How do we get a solution to this existential crisis in earth itself, in the matrix of life? Traditional Christianity and Islam gave a solution out of life, in eternal heaven, provided one followed certain principles during one’s life span. In Indian spirituality, ‘heaven’ & ‘hell’ were considered to be mental formations with a relative ‘reality’ commensurate with usual mental constructs, hence different solutions had to be evoked. Shankaracharya opined that life, nay, the human drama itself was an illusion, a falsity, an unreality and the only Truth was the pure Self - The Brahman. Buddhists considered that not only the world was false, the perception that the Brahman was the sole Reality was also an illusion! For Both Shankarites and Buddhists, the solution to life’s existential crisis was ultimately to strive not to be re-born again.
History had to wait for Sri Aurobindo to give a solution IN LIFE, IN EARTH and not in a faraway heaven or in birthlessness. However, he does not minimize his predecessors but acknowledges them for opening up different pathways for the soul. He himself introduces another scheme of things, a new vision, a new orientation. He explains that the Absolute (or Godhead or the fountain-head of God-Light-Freedom-Immortality) can be dynamised in terrestrial life under certain conditions. The most important condition is to acknowledge that the human being is not a finished type in evolution but a transitional being and through an evolution in consciousness, a new species, higher than the present human being can manifest in earth itself using the atavistic human frame as a base and a foundation.

‘Man is not final, he is a transitional being. Beyond him awaits formation the diviner race, the superman…

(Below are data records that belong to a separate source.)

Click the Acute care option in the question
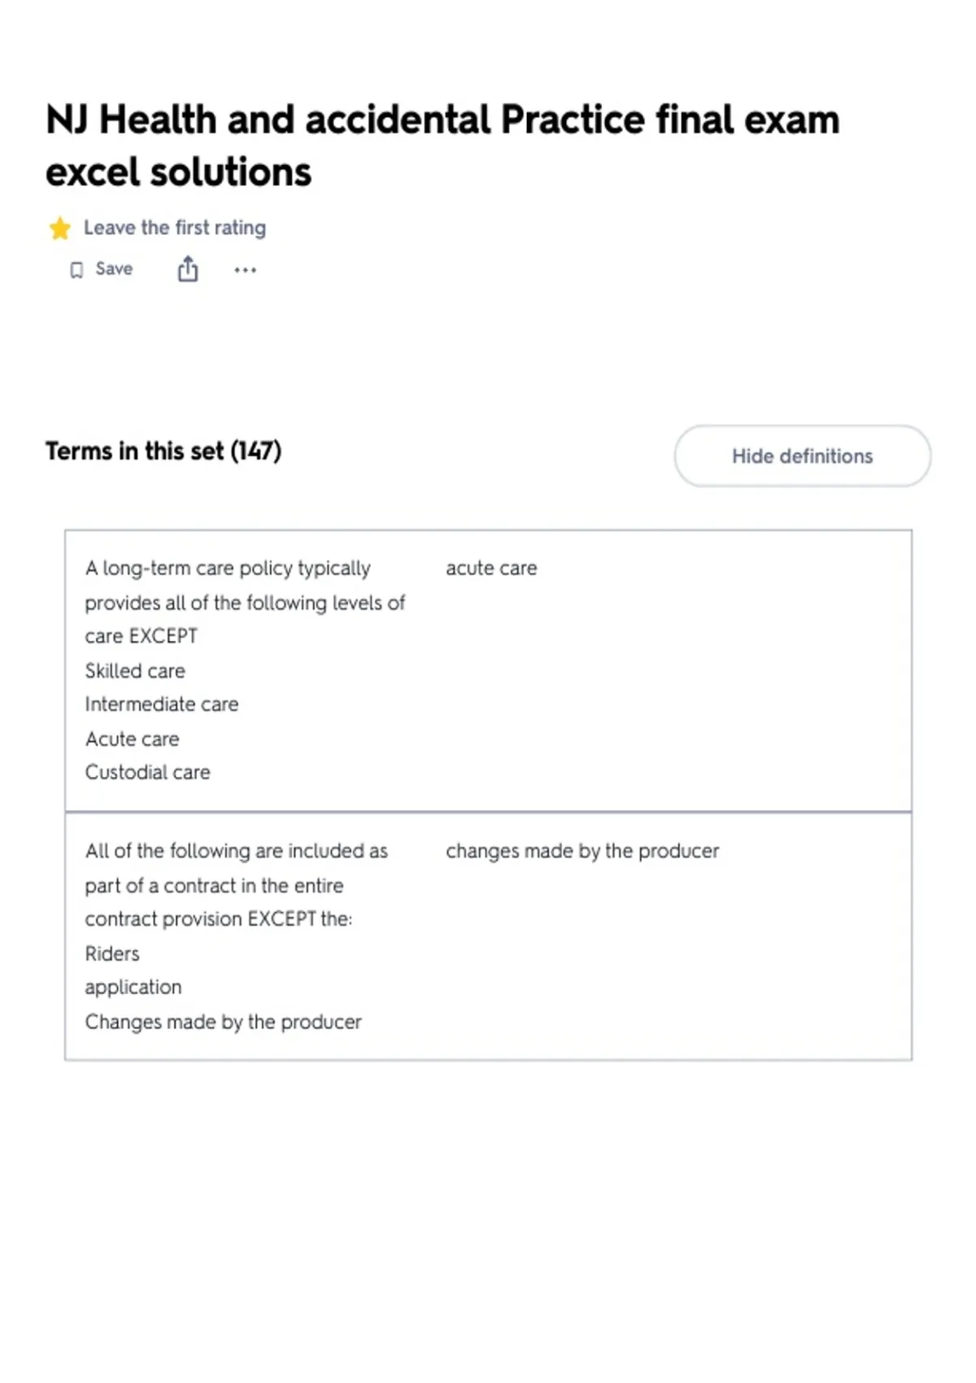 [x=132, y=739]
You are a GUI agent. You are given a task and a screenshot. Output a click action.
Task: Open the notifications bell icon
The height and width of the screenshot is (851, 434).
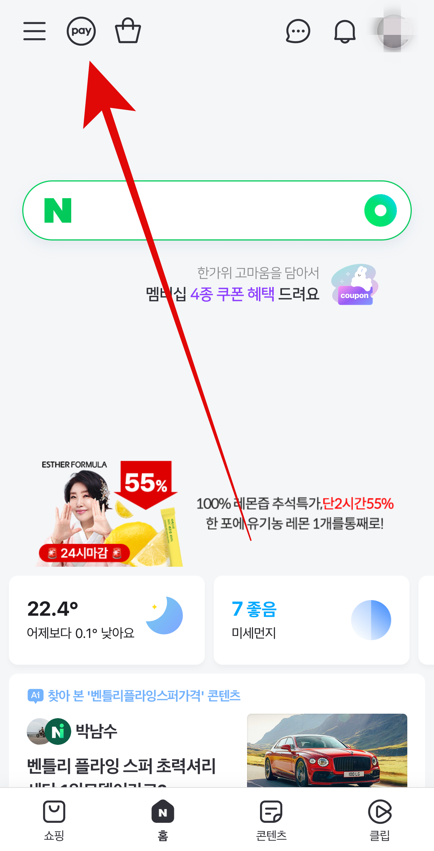point(345,31)
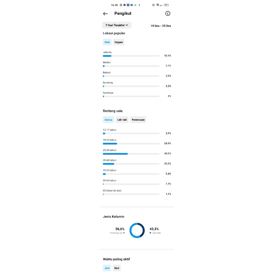The width and height of the screenshot is (274, 274).
Task: Select the Kota location filter
Action: point(107,42)
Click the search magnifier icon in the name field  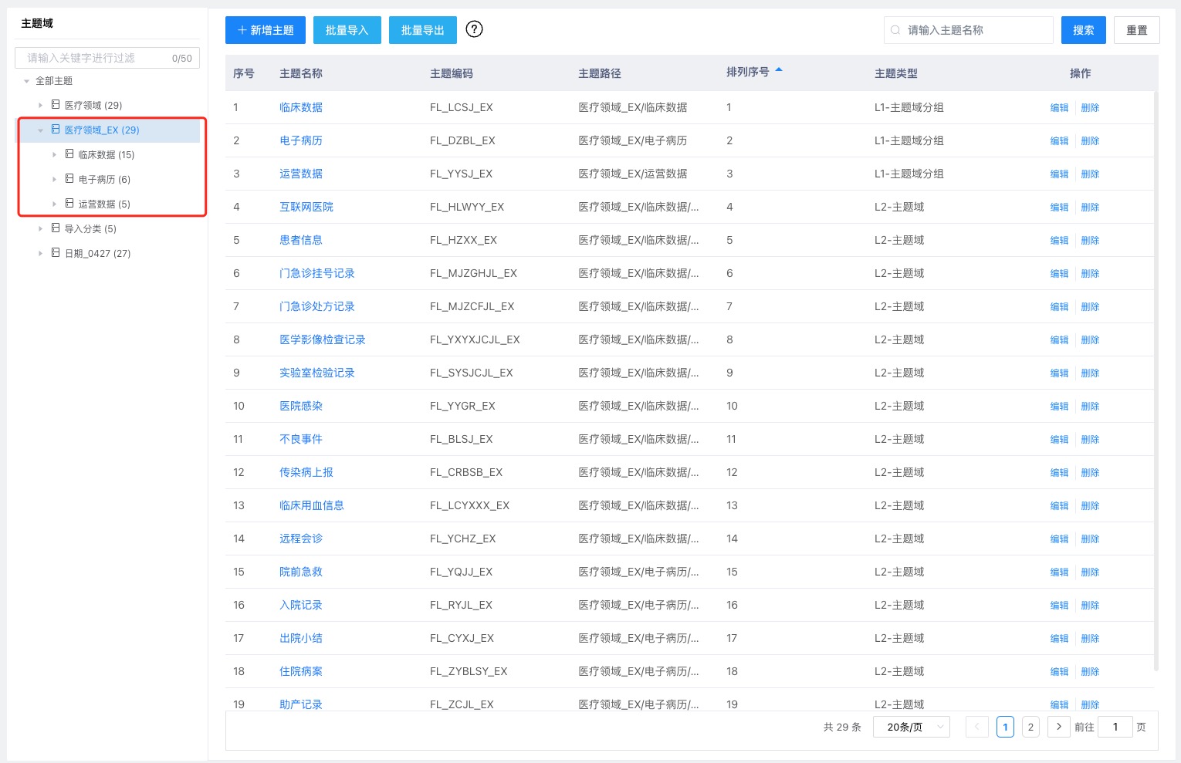point(895,30)
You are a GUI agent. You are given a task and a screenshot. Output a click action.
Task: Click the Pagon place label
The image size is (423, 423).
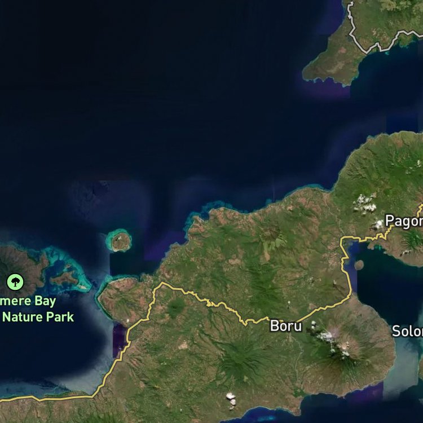[404, 221]
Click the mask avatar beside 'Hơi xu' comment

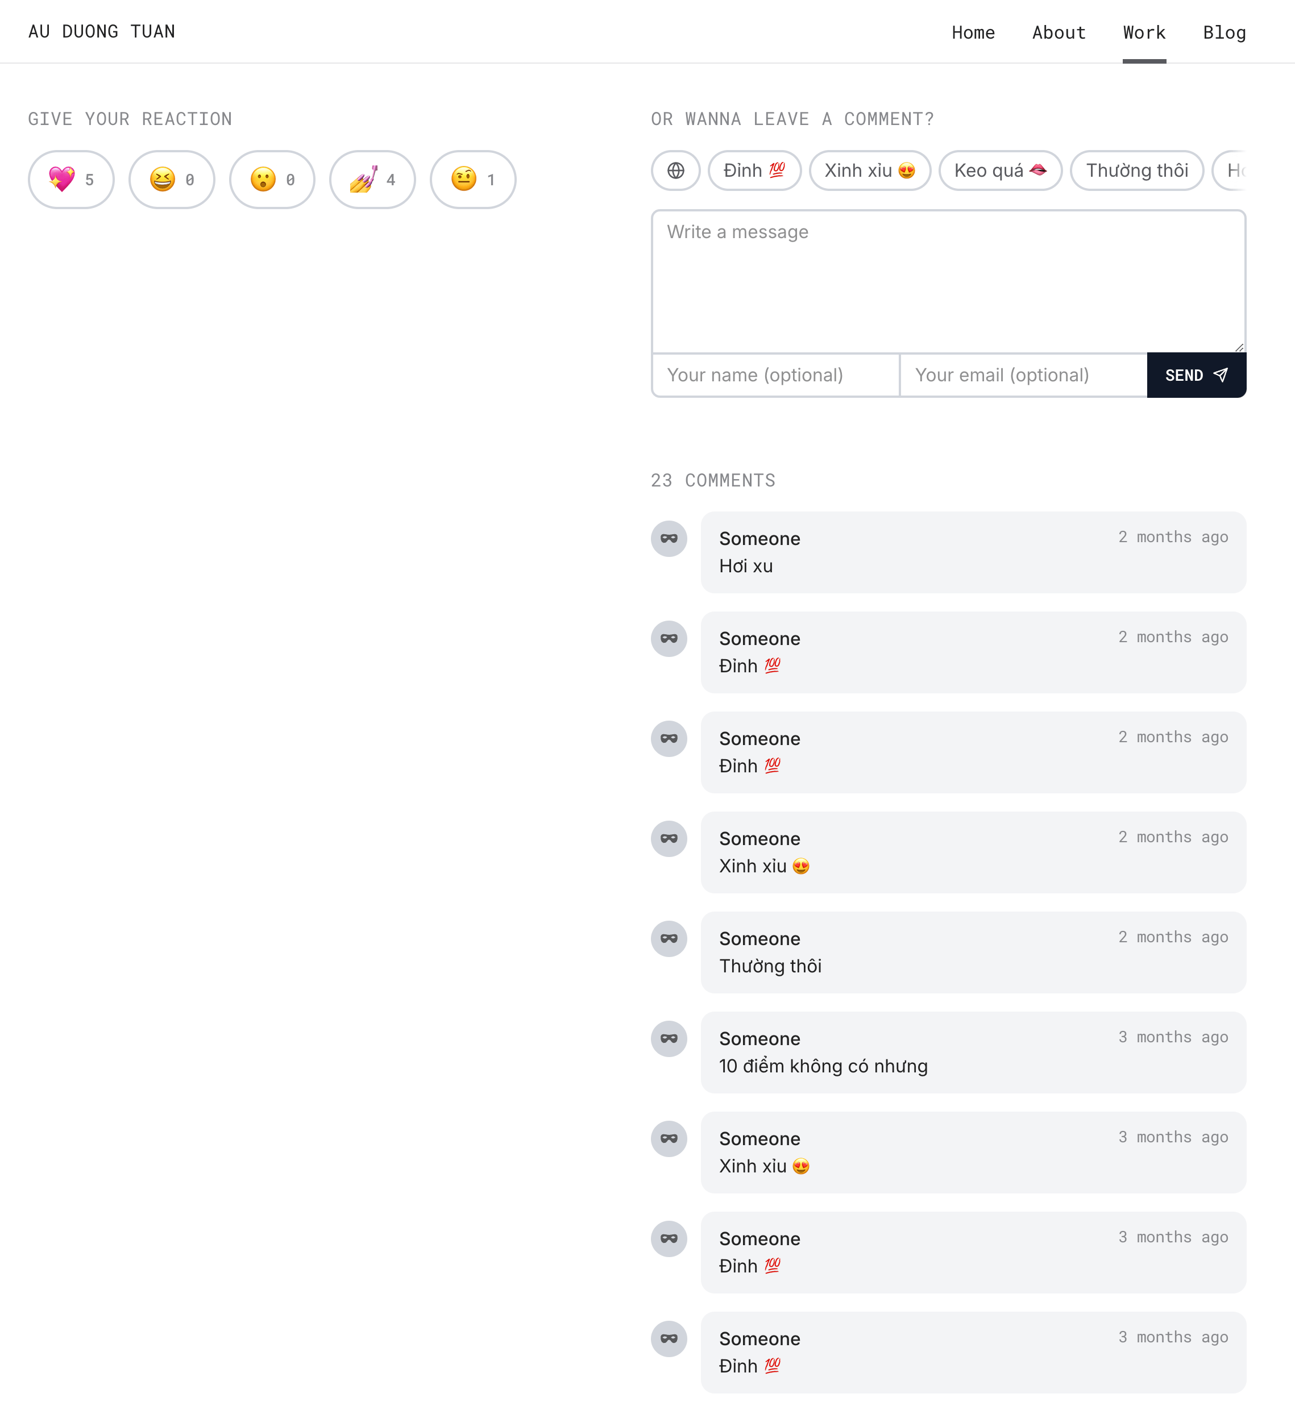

There is an evolution and we have to complete it : a human animality or an animal humanity is not enough……
’ Man is a transitional being, he is not final. He is too imperfect for that, too imperfect in capacity for knowledge, too imperfect in will and action, too imperfect in his turn towards joy and beauty, too imperfect in his will for freedom and his instinct for order. Even if he could perfect himself in his own type, his type is too low and small to satisfy the need of the universe. Something larger, higher, more capable of a rich all embracing universality is needed, a greater being, a greater consciousness summing up in itself all that the world set out to be. He has, as was pointed out by a half-blind seer, to exceed himself; man must evolve out of himself the divine superman: he was born for transcendence………
The saint, the sage, the seer, the inspired man of action, the creator, - these are his summits of being Beyond him is the supramental being, the spiritual superman.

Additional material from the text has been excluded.